- **Exercise**: Please copy out each entry, word for word.
═══ Provided data
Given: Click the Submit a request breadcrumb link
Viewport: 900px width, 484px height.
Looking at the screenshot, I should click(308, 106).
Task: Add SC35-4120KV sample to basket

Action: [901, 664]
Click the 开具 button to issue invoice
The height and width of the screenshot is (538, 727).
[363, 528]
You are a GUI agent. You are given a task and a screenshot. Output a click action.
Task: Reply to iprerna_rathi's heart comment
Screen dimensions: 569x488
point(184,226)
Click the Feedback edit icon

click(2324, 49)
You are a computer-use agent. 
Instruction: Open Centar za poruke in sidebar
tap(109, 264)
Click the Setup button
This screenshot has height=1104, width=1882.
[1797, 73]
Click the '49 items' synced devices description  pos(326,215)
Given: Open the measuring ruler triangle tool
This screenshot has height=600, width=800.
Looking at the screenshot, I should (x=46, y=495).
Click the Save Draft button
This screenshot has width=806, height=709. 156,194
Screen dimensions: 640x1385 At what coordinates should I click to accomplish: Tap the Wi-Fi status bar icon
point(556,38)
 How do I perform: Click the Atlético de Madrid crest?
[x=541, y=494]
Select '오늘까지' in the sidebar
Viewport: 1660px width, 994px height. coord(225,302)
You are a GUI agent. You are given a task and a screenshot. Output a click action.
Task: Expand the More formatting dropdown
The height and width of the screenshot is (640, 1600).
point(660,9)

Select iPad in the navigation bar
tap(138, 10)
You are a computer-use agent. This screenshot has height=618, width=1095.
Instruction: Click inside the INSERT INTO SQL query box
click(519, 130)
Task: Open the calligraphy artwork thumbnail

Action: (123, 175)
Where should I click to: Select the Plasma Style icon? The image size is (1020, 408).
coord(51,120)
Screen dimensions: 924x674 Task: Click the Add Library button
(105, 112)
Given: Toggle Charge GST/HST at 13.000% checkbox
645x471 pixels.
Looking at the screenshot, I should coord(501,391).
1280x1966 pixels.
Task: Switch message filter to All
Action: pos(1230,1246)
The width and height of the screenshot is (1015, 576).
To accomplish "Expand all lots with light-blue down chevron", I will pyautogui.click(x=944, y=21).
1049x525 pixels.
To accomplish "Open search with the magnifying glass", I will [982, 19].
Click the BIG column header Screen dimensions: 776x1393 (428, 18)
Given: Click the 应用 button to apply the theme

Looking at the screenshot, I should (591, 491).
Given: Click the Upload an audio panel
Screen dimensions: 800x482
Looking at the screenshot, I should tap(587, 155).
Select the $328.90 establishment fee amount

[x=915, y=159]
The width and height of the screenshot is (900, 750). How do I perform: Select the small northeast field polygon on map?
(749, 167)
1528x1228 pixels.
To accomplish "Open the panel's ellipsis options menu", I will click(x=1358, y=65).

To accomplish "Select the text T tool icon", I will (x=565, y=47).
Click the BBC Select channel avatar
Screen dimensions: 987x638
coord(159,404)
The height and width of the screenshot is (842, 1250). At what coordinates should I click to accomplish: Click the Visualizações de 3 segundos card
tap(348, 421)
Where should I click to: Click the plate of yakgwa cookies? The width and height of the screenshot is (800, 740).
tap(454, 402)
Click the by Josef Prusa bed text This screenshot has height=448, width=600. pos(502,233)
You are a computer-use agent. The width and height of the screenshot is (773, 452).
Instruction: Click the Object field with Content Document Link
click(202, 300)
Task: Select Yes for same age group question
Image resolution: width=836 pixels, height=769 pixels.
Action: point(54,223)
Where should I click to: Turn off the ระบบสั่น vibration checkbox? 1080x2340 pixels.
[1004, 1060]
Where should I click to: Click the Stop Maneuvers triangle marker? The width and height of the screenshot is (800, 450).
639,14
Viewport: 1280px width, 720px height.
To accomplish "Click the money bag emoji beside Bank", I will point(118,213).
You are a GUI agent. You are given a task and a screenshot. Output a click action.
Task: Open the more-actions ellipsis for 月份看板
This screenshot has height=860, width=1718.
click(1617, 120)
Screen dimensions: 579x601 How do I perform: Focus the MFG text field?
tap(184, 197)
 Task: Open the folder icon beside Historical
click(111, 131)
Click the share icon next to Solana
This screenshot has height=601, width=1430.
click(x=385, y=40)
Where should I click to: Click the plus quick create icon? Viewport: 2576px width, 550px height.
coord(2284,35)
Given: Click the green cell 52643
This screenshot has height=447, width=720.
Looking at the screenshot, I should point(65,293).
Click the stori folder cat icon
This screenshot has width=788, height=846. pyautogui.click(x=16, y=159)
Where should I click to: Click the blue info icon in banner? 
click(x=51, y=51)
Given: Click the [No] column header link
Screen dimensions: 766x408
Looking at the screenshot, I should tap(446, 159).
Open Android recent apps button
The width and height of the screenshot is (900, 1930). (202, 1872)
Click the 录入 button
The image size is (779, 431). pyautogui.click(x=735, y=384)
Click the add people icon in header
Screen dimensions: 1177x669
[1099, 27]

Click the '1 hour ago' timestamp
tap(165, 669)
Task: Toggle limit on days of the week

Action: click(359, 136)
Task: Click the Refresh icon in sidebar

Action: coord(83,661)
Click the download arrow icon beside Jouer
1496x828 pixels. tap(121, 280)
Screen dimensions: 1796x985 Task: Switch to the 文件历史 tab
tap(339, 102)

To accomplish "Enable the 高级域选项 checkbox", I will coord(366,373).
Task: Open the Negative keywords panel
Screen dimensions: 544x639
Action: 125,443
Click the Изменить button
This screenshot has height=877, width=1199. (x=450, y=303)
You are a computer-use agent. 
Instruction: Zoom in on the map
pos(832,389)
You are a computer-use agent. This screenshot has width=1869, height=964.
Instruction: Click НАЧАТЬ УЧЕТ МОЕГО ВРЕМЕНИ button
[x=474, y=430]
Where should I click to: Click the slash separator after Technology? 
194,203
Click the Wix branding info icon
══════
- **Response to this exercise**:
Given: Click the Submit a request breadcrumb link
Viewport: 900px width, 484px height.
Looking at the screenshot, I should click(308, 106).
Task: Add SC35-4120KV sample to basket

Action: [901, 664]
Click the 开具 button to issue invoice
The height and width of the screenshot is (538, 727).
[363, 528]
You are a GUI agent. You are given a task and a screenshot. Output a click action.
Task: Reply to iprerna_rathi's heart comment
Screen dimensions: 569x488
point(184,226)
Click the Feedback edit icon

click(2324, 49)
You are a computer-use agent. 
Instruction: Open Centar za poruke in sidebar
tap(109, 264)
Click the Setup button
This screenshot has height=1104, width=1882.
[1797, 73]
Click the '49 items' synced devices description  pos(326,215)
Given: Open the measuring ruler triangle tool
This screenshot has height=600, width=800.
Looking at the screenshot, I should (x=46, y=495).
Click the Save Draft button
This screenshot has width=806, height=709. 156,194
Screen dimensions: 640x1385 At what coordinates should I click to accomplish: Tap the Wi-Fi status bar icon
point(556,38)
 How do I perform: Click the Atlético de Madrid crest?
[x=541, y=494]
Select '오늘까지' in the sidebar
Viewport: 1660px width, 994px height. coord(225,302)
You are a GUI agent. You are given a task and a screenshot. Output a click action.
Task: Expand the More formatting dropdown
The height and width of the screenshot is (640, 1600).
point(660,9)

Select iPad in the navigation bar
tap(138, 10)
You are a computer-use agent. This screenshot has height=618, width=1095.
Instruction: Click inside the INSERT INTO SQL query box
click(519, 130)
Task: Open the calligraphy artwork thumbnail

Action: (123, 175)
Where should I click to: Select the Plasma Style icon? The image size is (1020, 408).
coord(51,120)
Screen dimensions: 924x674 Task: Click the Add Library button
(105, 112)
Given: Toggle Charge GST/HST at 13.000% checkbox
645x471 pixels.
Looking at the screenshot, I should coord(501,391).
1280x1966 pixels.
Task: Switch message filter to All
Action: pos(1230,1246)
The width and height of the screenshot is (1015, 576).
To accomplish "Expand all lots with light-blue down chevron", I will pyautogui.click(x=944, y=21).
1049x525 pixels.
To accomplish "Open search with the magnifying glass", I will [982, 19].
Click the BIG column header Screen dimensions: 776x1393 (428, 18)
Given: Click the 应用 button to apply the theme

Looking at the screenshot, I should (591, 491).
Given: Click the Upload an audio panel
Screen dimensions: 800x482
Looking at the screenshot, I should tap(587, 155).
Select the $328.90 establishment fee amount

[x=915, y=159]
The width and height of the screenshot is (900, 750). How do I perform: Select the small northeast field polygon on map?
(749, 167)
1528x1228 pixels.
To accomplish "Open the panel's ellipsis options menu", I will click(x=1358, y=65).

To accomplish "Select the text T tool icon", I will (x=565, y=47).
Click the BBC Select channel avatar
Screen dimensions: 987x638
coord(159,404)
The height and width of the screenshot is (842, 1250). At what coordinates should I click to accomplish: Click the Visualizações de 3 segundos card
tap(348, 421)
Where should I click to: Click the plate of yakgwa cookies? The width and height of the screenshot is (800, 740).
tap(454, 402)
Click the by Josef Prusa bed text This screenshot has height=448, width=600. pos(502,233)
You are a computer-use agent. The width and height of the screenshot is (773, 452).
Instruction: Click the Object field with Content Document Link
click(202, 300)
Task: Select Yes for same age group question
Image resolution: width=836 pixels, height=769 pixels.
Action: point(54,223)
Where should I click to: Turn off the ระบบสั่น vibration checkbox? 1080x2340 pixels.
[1004, 1060]
Where should I click to: Click the Stop Maneuvers triangle marker? The width and height of the screenshot is (800, 450).
639,14
Viewport: 1280px width, 720px height.
To accomplish "Click the money bag emoji beside Bank", I will point(118,213).
You are a GUI agent. You are given a task and a screenshot. Output a click action.
Task: Open the more-actions ellipsis for 月份看板
This screenshot has height=860, width=1718.
click(1617, 120)
Screen dimensions: 579x601 How do I perform: Focus the MFG text field?
tap(184, 197)
 Task: Open the folder icon beside Historical
click(111, 131)
Click the share icon next to Solana
This screenshot has height=601, width=1430.
click(x=385, y=40)
Where should I click to: Click the plus quick create icon? Viewport: 2576px width, 550px height.
coord(2284,35)
Given: Click the green cell 52643
This screenshot has height=447, width=720.
Looking at the screenshot, I should point(65,293).
Click the stori folder cat icon
This screenshot has width=788, height=846. pyautogui.click(x=16, y=159)
Where should I click to: Click the blue info icon in banner? 
click(x=51, y=51)
Given: Click the [No] column header link
Screen dimensions: 766x408
Looking at the screenshot, I should tap(446, 159).
Open Android recent apps button
The width and height of the screenshot is (900, 1930). (202, 1872)
Click the 录入 button
The image size is (779, 431). pyautogui.click(x=735, y=384)
Click the add people icon in header
Screen dimensions: 1177x669
[1099, 27]

Click the '1 hour ago' timestamp
tap(165, 669)
Task: Toggle limit on days of the week

Action: click(359, 136)
Task: Click the Refresh icon in sidebar

Action: coord(83,661)
Click the download arrow icon beside Jouer
1496x828 pixels. tap(121, 280)
Screen dimensions: 1796x985 Task: Switch to the 文件历史 tab
tap(339, 102)

To accomplish "Enable the 高级域选项 checkbox", I will coord(366,373).
Task: Open the Negative keywords panel
Screen dimensions: 544x639
Action: 125,443
Click the Изменить button
This screenshot has height=877, width=1199. (x=450, y=303)
You are a computer-use agent. 
Instruction: Zoom in on the map
pos(832,389)
You are a computer-use agent. This screenshot has width=1869, height=964.
Instruction: Click НАЧАТЬ УЧЕТ МОЕГО ВРЕМЕНИ button
[x=474, y=430]
Where should I click to: Click the slash separator after Technology? 
194,203
Click the Wix branding info icon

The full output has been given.